### SOURCE DOCUMENT
Smith v. Walton ex rel. Walton

Martin, J.,

delivered the opinion of this court.

This was an action of debt instituted in Saint Mary's county court, by the appellee against the appellant, upon a single bill, to which the appellant pleaded non est factum.

It appears from the record, that at the trial of the issue joined upon this plea, the plaintiff offered to prove, by George W. Morgan, that in 1843, he had witnessed the signature of the defendant to a receipt which he had seen him sign; that the signature f.o that receipt very much resembled the signature to the cause of action, and that from that resemblance, and his knowledge of the character of the handwriting of the defendant, derived from that signature to said receipt, he believed the signature to the cause of action to be the signature of the defendant. Upon cross-examination, the witness further proved that he had never seen the defendant write his signature, except to that receipt; that he had no recollection of the character of the signature to that receipt, except from a subsequent examination of it in October, and that about one week after said examination of the receipt, he saw the single bill in dispute, and from his recollection of the signature to the receipt, he believed the signature to the single bill to be genuine; that he had also since compared the signatures to the receipts and single hill, by placing them side by side, and that ho is still more *82thoroughly convinced that the signature to the single bill is genuine. He further proved, that the said receipt has been in the possession of the plaintiff, and that he has never seen it, except in October, and at the present term of the court.

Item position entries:
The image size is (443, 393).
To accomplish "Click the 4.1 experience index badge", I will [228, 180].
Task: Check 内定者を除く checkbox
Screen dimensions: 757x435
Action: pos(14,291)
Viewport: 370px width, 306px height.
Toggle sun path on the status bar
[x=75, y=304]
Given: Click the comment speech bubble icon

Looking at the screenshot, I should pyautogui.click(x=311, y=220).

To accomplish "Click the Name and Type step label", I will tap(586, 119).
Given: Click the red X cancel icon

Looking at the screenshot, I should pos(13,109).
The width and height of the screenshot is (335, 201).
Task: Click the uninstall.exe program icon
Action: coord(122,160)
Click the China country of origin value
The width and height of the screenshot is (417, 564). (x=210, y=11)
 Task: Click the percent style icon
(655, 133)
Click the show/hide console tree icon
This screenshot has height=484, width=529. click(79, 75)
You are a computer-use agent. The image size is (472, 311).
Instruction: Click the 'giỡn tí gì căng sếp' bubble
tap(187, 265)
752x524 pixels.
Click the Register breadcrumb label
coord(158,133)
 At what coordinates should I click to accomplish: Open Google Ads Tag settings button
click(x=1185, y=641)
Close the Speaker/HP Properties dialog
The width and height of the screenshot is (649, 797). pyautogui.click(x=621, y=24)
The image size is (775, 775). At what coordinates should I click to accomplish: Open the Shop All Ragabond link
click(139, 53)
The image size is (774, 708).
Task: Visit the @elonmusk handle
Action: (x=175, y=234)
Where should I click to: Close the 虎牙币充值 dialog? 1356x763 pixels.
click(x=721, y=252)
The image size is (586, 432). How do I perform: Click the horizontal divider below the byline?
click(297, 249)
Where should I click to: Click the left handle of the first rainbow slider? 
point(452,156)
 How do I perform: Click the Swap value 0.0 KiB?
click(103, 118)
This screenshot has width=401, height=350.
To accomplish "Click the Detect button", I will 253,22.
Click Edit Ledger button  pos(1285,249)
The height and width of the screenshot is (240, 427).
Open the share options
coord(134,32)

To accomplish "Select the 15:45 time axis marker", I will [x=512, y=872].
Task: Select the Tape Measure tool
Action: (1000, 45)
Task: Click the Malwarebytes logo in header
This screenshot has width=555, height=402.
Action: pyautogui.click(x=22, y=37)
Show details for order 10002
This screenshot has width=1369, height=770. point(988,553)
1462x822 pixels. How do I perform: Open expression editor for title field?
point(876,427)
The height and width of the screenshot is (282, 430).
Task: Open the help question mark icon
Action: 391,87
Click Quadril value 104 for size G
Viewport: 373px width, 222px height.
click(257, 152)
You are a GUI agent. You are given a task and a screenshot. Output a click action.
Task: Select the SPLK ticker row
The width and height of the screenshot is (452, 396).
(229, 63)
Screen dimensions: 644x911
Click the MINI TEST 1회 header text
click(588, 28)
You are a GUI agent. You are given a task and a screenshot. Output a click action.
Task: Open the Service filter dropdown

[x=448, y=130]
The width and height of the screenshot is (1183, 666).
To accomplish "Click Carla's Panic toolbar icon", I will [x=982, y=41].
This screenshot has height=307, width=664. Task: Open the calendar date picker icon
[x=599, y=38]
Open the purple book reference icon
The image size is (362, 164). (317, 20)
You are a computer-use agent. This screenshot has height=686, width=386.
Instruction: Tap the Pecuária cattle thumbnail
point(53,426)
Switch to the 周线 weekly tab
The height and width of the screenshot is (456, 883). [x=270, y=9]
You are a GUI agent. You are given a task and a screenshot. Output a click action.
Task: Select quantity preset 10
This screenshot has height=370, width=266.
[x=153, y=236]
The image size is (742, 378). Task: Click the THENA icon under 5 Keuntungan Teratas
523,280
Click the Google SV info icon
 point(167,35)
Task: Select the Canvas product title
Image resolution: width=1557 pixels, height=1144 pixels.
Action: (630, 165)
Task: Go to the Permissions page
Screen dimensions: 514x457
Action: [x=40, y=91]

### SHORT EXERCISE
Using the court opinion at the top of the page, answer:
(a) In which court was the action of debt instituted?
(b) What did the appellant plead?
(c) In what year did George W. Morgan witness the defendant's signature to a receipt?

### EXERCISE RESPONSE
(a) Saint Mary's county court
(b) Non est factum
(c) 1843